● RECORDED INFORMATION
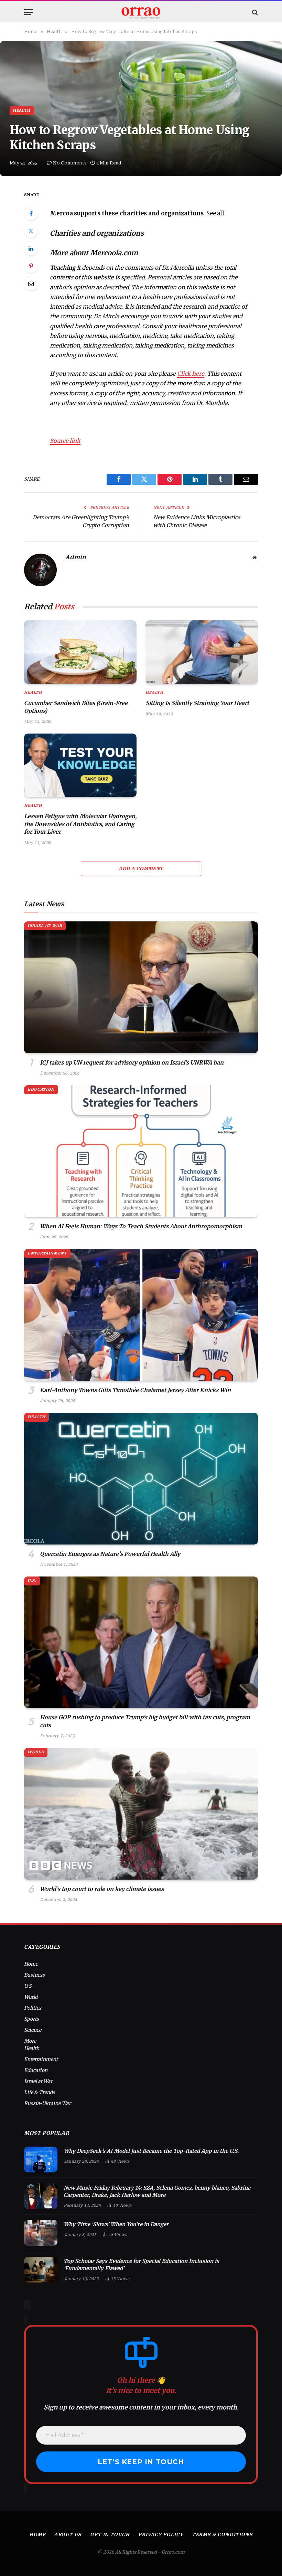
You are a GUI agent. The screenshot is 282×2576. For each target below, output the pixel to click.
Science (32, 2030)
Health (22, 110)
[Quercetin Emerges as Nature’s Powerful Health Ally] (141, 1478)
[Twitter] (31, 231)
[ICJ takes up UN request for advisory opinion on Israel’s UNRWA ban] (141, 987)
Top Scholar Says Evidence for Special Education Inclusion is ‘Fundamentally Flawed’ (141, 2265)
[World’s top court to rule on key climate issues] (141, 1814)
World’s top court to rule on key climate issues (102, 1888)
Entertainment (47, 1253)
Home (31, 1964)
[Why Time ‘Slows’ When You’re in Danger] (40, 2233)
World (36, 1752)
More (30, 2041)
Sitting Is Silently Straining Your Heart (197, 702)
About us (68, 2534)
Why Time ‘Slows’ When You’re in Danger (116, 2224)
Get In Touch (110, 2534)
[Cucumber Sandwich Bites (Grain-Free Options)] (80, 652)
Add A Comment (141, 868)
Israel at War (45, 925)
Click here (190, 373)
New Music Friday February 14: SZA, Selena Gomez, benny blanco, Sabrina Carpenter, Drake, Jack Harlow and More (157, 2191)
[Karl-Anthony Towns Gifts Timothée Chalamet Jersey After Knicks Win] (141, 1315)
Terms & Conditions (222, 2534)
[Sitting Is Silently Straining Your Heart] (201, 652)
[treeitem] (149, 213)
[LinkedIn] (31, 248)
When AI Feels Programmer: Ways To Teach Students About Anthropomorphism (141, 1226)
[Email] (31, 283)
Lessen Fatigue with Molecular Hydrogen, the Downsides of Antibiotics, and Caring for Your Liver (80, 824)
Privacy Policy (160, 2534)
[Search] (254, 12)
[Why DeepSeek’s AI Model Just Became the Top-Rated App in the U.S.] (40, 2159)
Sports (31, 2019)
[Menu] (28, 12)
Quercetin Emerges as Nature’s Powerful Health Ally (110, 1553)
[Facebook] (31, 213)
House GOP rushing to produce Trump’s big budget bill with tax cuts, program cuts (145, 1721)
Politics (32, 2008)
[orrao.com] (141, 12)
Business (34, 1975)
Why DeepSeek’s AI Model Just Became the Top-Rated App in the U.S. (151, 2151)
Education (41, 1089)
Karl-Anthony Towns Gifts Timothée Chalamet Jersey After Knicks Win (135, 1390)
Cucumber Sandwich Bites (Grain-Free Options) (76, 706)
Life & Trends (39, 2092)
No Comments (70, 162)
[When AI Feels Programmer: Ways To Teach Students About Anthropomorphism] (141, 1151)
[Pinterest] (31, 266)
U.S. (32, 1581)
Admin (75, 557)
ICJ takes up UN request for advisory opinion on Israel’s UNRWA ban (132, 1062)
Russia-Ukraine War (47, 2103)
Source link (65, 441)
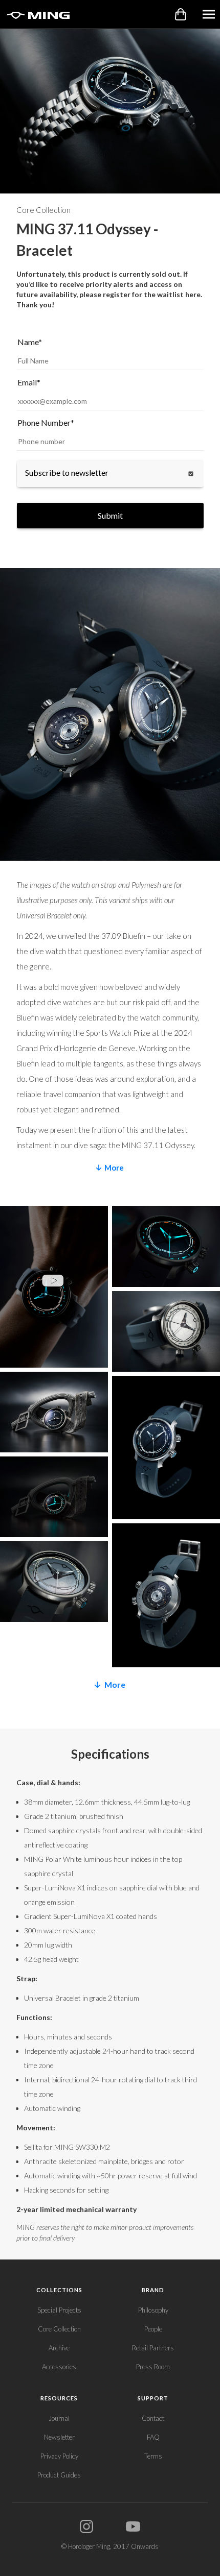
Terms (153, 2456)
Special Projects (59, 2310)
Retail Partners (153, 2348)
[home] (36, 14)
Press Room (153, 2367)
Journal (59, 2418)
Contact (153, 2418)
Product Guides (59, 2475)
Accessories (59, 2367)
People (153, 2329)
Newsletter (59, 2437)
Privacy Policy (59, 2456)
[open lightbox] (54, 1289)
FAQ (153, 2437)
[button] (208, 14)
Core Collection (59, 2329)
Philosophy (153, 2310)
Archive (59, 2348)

● DESCRIPTION OF THE TASK
Count the lines in the material containing the string "Powerful", and state the number with nothing added.

● OUTPUT FOR THIS TASK
2